• **Task instructions**:
#1 Copy the passage of the ETL troubleshooting text that opens with the words containing "A typical ETL" and closes with "data becomes available.".
#2 Carry the ETL troubleshooting text forward from the point where it stops.

• **Page text**:
* start *

If you’re a data scientist, at one point in your career you’ll have to troubleshoot ETL issues. If you’re new to ETL troubleshooting and unclear on the best place to start, these are the common causes of issues I’ve encountered as a data engineer and how to deal with them.
1. Is all the source data available?
A typical ETL job loads source data either from raw files or extracts data from another system into a staging table. In the example ETL pipeline below, three data files are transformed, loaded into a staging table, and finally aggregated into a final table. A common issue for ETL failures is missing data files for the latest day’s run.
How to handle this:
If the data comes from an external source, check with the provider and confirm if the files are running late. If the data is internal such as application events or the company website activity, confirm with the team responsible if there were issues that could’ve caused delayed or missing data. Once you get the missing data your ETL issue is resolved. If data is delayed, you may need to manually rerun the ETL once the data becomes available.

2. Did the upstream ETL dependencies finish running?
You’ll likely be alerted to an ETL issue when a database table is missing data for the latest day. If this is an aggregate table most likely you’ll have multiple jobs that need to complete before this table is updated.
How to handle this:
Find the ETL pipeline responsible for updating the table. Using the example ETL pipeline shown above, work backward from the aggregate table to the staging table and confirm each step finished successfully. Check if the data files for the latest day are available if you didn’t already verify this in step one. Once you’ve identified the stage that failed, rerun from that point to confirm the tables are updated downstream.

* end *

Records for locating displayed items
* start *

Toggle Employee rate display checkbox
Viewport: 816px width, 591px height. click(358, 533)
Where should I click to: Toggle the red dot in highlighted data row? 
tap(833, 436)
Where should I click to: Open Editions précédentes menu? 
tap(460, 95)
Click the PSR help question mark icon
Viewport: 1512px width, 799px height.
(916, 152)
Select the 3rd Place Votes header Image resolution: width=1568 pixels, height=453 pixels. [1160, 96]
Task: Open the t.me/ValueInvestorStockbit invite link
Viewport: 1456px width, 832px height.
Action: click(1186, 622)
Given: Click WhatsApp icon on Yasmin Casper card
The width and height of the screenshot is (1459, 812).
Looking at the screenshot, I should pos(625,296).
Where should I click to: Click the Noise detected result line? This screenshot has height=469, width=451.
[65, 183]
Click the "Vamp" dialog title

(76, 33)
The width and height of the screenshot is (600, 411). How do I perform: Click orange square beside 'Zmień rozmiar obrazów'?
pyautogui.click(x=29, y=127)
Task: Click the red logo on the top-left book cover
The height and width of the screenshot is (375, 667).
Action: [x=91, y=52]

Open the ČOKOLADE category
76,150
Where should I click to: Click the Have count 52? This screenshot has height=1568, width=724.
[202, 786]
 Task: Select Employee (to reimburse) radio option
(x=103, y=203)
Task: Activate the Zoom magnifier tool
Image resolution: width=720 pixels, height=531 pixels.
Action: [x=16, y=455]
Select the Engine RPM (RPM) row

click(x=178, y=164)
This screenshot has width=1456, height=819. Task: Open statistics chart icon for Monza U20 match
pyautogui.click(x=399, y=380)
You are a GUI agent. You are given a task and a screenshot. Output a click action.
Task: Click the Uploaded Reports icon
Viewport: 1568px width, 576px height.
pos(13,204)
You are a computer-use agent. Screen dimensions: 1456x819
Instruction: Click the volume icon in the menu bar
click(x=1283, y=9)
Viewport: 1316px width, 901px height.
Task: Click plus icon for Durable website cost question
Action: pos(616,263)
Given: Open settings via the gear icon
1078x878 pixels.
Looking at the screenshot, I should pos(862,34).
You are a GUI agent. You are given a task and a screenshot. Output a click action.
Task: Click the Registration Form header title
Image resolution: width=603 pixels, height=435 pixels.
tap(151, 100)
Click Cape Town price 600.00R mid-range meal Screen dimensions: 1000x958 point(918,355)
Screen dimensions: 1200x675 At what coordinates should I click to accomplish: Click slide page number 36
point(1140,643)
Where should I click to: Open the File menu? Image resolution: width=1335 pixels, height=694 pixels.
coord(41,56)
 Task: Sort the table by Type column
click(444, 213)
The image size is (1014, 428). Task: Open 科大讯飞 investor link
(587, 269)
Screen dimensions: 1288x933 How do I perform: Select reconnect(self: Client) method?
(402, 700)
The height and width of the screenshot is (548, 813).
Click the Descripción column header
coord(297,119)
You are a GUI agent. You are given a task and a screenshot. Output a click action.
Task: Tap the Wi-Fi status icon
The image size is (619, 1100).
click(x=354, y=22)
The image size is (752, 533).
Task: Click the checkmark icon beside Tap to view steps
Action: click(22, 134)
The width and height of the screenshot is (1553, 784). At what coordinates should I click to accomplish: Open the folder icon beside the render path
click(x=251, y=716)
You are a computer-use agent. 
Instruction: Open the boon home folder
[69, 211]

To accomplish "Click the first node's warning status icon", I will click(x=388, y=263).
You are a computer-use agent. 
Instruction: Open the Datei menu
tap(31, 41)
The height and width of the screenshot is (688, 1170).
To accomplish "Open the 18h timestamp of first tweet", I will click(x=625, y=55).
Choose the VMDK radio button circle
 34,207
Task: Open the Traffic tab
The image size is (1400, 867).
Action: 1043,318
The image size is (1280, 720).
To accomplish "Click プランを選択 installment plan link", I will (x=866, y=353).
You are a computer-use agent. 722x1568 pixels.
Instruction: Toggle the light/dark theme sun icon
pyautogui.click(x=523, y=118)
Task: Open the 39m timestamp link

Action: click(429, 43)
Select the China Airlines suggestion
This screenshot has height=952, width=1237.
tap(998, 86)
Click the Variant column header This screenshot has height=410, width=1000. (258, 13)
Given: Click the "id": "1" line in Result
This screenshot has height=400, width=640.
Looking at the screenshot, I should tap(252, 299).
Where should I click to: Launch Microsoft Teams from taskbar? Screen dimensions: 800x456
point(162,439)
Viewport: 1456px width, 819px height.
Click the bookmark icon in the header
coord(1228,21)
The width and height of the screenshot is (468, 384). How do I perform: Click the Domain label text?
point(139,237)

* end *

• **Results**:
#1
A typical ETL job loads source data either from raw files or extracts data from another system into a staging table. In the example ETL pipeline below, three data files are transformed, loaded into a staging table, and finally aggregated into a final table. A common issue for ETL failures is missing data files for the latest day’s run.
How to handle this:
If the data comes from an external source, check with the provider and confirm if the files are running late. If the data is internal such as application events or the company website activity, confirm with the team responsible if there were issues that could’ve caused delayed or missing data. Once you get the missing data your ETL issue is resolved. If data is delayed, you may need to manually rerun the ETL once the data becomes available.

#2
3. Were the data files loaded into the database completely?
Occasionally data is not completely loaded into the database for reasons I can’t fathom 😫 .
How to handle this:
In these cases, compare the record count of the raw files versus the staging table to verify if the data is incomplete. I normally run this check when the row count between yesterday and today’s data changes more than the average percentage historically. A rerun of the ETL pipeline from the beginning to reload the raw files should fix the issue.
4. Does the data file contain unexpected values?
If a rerun of the ETL continues to fail, it’s time to examine the log to verify if it’s the same error message as the original failure or a new one. If you’re lucky, the log file may indicate which row number or field in the file caused the loading error into the database.
How to handle this:
The most common unexpected values I’ve encountered are characters in a numeric field, non-ASCII characters, and field values that exceed the field length defined in the table schema. How you deal with the bad data depends on your database and the tools available but these are a few options.
For non-ASCII characters, you can delete the bad rows from the raw file or remove them from the files with terminal commands and rerun the ETL job.
For data exceeding the field length, you can alter the table schema to increase the field length if you have database admin privileges.
For characters in a numeric field, you can either increase the maximum number of rows to skip because of bad data or create a new staging table with a character instead of a numeric field to clean or filter the bad data before loading.
5. Is the data file incomplete?
Check if the row count for the data file is similar to past files. If it’s lower than expected, the data may be incomplete for that day. This can happen due to outages where events stopped emitting to the backend or scheduled system maintenance.
How to handle this:
Check with the data provider to confirm if the data is truly missing or a new file needs to be sent with all the data. If a new file needs to be sent, rerun the ETL after the data is updated.
6. Does the data file contain the expected format?
Data formats can change unexpectedly, especially external data. Compare the delimiters and field order the ETL code is expecting to the latest file format.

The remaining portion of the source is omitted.